Stored entries
Start of Block
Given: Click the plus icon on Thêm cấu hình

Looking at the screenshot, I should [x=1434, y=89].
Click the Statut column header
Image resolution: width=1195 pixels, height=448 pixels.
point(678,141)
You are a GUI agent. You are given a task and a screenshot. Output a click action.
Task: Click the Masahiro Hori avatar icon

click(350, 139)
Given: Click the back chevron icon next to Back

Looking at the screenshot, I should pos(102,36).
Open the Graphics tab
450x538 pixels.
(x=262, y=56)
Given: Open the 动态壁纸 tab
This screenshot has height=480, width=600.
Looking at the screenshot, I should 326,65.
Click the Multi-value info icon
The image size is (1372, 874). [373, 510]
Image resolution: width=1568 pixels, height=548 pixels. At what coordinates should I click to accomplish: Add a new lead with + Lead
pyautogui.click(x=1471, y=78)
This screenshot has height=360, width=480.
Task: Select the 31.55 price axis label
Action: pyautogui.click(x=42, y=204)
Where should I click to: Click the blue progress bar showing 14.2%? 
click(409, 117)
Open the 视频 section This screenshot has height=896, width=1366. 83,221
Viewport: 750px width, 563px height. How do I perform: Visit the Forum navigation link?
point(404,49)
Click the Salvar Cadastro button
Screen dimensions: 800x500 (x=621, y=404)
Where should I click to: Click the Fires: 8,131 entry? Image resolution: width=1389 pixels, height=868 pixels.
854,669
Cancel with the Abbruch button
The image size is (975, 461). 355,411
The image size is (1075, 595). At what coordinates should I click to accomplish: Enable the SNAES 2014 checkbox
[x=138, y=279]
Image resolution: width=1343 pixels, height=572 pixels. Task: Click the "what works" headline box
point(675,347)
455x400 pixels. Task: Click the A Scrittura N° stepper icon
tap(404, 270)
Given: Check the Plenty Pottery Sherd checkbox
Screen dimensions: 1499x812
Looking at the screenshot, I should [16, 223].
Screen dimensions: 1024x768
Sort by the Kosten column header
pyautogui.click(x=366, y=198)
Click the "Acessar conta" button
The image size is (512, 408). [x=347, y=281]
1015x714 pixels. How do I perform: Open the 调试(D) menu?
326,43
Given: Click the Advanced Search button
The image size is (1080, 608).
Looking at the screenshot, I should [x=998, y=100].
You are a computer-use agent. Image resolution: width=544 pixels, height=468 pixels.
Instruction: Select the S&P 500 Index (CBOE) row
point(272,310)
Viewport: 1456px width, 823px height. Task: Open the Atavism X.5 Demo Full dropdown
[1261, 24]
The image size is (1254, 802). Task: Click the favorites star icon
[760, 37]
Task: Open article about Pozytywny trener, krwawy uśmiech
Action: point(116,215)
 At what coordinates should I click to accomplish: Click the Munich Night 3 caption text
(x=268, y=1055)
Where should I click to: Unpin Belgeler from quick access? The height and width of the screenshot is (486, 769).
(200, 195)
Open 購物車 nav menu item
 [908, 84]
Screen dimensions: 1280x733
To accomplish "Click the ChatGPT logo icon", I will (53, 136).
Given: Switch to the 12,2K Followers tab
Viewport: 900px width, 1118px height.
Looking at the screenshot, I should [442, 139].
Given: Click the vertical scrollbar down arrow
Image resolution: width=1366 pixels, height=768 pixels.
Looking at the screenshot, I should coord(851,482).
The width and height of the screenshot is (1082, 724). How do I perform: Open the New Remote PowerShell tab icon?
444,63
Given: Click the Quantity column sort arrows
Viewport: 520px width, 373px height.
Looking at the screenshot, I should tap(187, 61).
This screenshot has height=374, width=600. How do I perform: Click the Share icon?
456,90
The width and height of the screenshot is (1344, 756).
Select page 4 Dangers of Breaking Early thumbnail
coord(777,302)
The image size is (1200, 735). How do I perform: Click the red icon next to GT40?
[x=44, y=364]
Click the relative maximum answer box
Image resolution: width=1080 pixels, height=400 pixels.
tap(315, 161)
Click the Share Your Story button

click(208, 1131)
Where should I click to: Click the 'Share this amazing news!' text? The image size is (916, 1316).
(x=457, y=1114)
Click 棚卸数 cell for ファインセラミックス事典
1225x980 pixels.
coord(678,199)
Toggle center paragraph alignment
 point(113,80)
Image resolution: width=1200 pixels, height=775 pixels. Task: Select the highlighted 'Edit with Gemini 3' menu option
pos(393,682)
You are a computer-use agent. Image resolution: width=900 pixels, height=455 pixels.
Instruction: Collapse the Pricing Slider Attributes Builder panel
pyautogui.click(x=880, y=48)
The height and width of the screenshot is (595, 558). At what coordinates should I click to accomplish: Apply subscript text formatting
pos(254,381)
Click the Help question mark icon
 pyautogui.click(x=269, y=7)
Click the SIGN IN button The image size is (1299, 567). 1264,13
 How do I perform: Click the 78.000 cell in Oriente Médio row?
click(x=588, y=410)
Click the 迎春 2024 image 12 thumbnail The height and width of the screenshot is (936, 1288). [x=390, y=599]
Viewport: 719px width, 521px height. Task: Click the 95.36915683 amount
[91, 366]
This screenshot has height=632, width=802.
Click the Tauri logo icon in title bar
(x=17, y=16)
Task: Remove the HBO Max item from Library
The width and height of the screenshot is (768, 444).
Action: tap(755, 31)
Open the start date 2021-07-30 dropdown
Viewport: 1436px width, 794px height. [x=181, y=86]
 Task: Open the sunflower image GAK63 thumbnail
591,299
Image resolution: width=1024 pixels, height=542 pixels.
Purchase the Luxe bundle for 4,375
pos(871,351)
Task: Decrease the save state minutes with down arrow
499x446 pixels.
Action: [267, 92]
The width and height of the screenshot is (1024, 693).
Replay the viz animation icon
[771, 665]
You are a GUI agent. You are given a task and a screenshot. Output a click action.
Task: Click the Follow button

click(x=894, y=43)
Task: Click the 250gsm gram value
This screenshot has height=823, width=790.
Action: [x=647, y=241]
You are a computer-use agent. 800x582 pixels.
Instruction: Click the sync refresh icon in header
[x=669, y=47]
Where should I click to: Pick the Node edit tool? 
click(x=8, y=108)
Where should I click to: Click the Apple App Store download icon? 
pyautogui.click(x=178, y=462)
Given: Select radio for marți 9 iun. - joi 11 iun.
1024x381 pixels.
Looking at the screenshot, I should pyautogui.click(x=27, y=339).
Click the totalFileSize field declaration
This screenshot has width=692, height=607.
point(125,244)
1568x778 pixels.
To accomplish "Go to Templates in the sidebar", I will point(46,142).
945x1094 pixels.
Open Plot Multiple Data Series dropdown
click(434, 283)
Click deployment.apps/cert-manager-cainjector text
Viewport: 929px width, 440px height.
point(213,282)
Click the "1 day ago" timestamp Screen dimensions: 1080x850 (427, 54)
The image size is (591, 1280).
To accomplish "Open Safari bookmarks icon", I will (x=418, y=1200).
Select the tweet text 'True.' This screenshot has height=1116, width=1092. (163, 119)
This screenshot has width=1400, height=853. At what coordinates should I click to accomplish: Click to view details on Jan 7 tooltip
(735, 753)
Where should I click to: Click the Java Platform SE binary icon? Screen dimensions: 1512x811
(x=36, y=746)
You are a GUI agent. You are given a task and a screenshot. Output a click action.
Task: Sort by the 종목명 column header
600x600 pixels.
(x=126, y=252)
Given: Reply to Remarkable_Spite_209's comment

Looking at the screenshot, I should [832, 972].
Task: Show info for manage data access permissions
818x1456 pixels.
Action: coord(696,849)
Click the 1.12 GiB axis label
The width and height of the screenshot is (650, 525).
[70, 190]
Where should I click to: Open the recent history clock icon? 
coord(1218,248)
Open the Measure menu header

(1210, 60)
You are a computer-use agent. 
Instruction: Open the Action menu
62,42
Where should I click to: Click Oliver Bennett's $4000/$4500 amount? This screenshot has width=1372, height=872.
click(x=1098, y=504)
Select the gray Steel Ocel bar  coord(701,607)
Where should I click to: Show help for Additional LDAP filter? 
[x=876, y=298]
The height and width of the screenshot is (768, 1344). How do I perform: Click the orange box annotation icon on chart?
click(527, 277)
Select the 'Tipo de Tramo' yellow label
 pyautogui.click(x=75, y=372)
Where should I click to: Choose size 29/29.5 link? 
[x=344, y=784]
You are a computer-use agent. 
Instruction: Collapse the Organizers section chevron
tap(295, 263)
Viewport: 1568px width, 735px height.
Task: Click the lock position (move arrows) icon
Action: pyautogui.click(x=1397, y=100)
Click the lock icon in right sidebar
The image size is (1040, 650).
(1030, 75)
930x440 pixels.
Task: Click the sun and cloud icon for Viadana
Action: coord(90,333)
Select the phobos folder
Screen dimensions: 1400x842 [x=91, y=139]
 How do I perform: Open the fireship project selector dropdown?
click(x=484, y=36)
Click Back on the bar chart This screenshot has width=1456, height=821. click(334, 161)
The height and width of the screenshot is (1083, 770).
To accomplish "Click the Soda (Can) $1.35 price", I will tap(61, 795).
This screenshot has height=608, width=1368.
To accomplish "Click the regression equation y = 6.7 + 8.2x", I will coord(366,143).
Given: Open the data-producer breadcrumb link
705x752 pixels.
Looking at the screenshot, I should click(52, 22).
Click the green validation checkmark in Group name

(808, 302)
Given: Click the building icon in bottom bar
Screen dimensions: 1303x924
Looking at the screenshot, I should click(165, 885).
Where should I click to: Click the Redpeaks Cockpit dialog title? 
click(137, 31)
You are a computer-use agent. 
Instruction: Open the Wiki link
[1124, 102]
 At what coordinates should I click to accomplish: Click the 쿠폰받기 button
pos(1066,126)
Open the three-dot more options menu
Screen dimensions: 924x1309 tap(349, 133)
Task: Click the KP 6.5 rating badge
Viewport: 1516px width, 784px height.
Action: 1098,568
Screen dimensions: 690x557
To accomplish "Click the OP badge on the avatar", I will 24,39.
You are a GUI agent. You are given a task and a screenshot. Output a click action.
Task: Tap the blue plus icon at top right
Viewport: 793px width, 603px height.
End of Block
▶ **Task statement**:
Wherever the string "will" appears in the entries above, list that line.

▶ **Written answer**:
To accomplish "Click the ChatGPT logo icon", I will (53, 136).
To accomplish "Go to Templates in the sidebar", I will point(46,142).
To accomplish "Open Safari bookmarks icon", I will (x=418, y=1200).
To accomplish "Click the Soda (Can) $1.35 price", I will tap(61, 795).
To accomplish "Click the regression equation y = 6.7 + 8.2x", I will coord(366,143).
To accomplish "Click the OP badge on the avatar", I will 24,39.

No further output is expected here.